According to the reports, most of the microfinance companies succeeded to raise their profit as well as distributable profit. Increase in distributable profit means increase in dividend capacity of the companies.
The reports shows that the companies have a minimum of 1.44 percent to 177.55 percent dividend capacity. Although the reports depict high dividend capacity, they cannot distribute dividend generously. If any microfinance company proposes dividend above 15 percent (cash or stock), the company is required to transfer 35 percent of proposed dividend above 15 percent to general reserve fund. The particular requirement bars the companies from distributing dividend justifiable to its dividend capacity.
In the last FY, many microfinance companies skipped dividend distribution due to negative EPS and distributable profit.
NESDO Samriddha Logs Highest Distributable Profit
Out of companies that published financial reports, NESDO Samriddha Laghubitta logged the highest distributable profit.

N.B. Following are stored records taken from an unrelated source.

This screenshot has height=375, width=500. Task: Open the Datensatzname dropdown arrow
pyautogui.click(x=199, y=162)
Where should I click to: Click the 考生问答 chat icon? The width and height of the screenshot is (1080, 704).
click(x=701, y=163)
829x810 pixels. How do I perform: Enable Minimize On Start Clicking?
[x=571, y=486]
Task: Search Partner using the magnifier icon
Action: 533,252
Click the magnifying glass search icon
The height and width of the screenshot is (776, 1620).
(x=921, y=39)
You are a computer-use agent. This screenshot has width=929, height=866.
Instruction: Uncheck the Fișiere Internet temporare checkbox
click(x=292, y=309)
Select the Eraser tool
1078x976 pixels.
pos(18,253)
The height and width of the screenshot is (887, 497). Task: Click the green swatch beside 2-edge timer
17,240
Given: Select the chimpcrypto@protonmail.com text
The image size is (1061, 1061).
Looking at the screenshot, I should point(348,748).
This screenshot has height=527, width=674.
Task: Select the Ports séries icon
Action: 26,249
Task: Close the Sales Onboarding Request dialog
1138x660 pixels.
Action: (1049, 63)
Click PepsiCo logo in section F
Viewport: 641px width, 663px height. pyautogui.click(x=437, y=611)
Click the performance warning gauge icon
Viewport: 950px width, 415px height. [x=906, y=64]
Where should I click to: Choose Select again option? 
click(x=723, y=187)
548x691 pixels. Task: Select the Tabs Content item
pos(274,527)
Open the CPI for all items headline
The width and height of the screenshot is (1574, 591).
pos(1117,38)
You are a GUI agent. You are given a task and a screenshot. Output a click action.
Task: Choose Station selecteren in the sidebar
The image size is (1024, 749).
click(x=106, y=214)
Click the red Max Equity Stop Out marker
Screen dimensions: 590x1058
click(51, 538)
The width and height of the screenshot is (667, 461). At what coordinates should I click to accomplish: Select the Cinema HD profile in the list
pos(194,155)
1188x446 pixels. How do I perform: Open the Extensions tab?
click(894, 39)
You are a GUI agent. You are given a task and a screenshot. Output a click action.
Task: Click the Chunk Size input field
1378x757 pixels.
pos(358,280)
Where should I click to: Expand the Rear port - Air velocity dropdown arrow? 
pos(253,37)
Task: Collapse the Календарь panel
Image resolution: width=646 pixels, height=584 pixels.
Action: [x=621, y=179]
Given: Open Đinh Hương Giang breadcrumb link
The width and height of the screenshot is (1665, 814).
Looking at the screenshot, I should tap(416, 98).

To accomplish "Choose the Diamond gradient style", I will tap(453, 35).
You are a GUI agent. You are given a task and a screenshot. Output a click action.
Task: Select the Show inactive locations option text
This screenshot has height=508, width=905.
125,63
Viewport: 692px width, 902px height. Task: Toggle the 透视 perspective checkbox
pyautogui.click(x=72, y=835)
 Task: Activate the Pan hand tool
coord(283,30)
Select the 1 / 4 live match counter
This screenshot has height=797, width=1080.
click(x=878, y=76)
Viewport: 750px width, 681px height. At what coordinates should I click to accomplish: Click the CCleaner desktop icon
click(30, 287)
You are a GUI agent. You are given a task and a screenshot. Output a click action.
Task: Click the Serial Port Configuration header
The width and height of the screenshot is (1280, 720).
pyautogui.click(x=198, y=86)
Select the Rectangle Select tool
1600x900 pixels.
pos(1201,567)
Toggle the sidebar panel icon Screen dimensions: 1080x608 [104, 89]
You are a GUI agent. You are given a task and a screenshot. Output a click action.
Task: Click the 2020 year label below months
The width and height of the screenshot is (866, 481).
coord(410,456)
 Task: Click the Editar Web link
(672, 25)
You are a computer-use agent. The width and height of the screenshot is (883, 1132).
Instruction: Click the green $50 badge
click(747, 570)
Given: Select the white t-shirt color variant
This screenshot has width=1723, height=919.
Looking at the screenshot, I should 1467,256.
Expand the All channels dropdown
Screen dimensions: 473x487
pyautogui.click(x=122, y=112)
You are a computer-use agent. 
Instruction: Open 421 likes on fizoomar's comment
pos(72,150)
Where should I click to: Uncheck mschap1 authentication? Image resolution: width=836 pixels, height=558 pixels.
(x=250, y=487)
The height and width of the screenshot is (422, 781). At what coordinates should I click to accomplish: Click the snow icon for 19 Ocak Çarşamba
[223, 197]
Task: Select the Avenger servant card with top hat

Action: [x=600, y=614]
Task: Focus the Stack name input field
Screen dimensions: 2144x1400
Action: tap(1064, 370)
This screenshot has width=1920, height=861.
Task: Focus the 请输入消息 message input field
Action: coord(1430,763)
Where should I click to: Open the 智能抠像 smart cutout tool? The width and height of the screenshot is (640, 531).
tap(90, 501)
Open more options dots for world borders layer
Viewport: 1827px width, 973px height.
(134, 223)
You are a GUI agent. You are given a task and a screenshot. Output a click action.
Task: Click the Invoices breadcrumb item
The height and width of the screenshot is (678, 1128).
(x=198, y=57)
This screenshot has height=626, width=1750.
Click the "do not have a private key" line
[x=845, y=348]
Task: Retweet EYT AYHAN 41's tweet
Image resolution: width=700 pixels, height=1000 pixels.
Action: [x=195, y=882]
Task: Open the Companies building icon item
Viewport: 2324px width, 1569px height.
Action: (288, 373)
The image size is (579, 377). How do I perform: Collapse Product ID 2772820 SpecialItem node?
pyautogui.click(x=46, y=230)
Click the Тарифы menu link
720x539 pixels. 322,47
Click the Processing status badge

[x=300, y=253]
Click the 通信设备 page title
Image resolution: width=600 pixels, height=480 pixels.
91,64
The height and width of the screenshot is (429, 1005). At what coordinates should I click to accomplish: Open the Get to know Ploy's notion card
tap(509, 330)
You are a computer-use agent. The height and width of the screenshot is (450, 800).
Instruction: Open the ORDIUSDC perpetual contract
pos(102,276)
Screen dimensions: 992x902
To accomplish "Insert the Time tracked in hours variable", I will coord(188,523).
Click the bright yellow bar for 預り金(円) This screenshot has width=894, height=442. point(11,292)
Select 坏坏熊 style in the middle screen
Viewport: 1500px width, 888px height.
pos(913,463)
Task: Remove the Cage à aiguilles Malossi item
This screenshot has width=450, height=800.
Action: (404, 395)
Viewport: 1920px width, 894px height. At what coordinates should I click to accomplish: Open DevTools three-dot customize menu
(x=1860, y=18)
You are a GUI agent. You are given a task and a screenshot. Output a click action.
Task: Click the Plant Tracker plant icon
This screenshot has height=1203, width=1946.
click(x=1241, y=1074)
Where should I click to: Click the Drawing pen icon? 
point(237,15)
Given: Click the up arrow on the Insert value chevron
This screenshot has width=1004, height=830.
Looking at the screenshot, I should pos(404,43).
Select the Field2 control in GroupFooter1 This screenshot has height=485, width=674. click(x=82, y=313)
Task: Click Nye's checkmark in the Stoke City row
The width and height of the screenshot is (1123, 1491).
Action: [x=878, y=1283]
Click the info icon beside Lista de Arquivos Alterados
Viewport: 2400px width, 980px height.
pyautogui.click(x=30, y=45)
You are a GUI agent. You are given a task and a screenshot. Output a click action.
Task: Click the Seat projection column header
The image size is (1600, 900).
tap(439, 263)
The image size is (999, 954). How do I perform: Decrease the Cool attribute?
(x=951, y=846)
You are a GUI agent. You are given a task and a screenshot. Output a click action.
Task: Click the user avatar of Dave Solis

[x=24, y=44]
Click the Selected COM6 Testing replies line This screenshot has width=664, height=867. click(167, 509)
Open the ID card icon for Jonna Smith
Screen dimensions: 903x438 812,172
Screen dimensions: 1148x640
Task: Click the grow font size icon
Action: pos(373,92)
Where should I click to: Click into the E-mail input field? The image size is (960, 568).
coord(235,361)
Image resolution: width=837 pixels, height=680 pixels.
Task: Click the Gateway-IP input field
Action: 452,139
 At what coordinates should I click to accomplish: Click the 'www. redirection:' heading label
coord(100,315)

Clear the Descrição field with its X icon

The company has 177.55 percent dividend capacity followed by Unique Nepal Laghubitta with 125.56 percent, Chhimek Laghubitta with 57.64 percent and Sana Kisan Bikas Laghubitta with 45.44 percent dividend capacity.
Similarly, Swabalamban Laghubitta has 33.11 percent, National Laghubitta has 29.25 percent, Mahila Laghubitta has 28.61 percent dividend capacity.
Meanwhile, Unnati Sahakarya, Himalayan Laghubitta, NMB Laghubitta, Aviyan Laghubitta and Grameen Laghubitta do not have dividend capacity.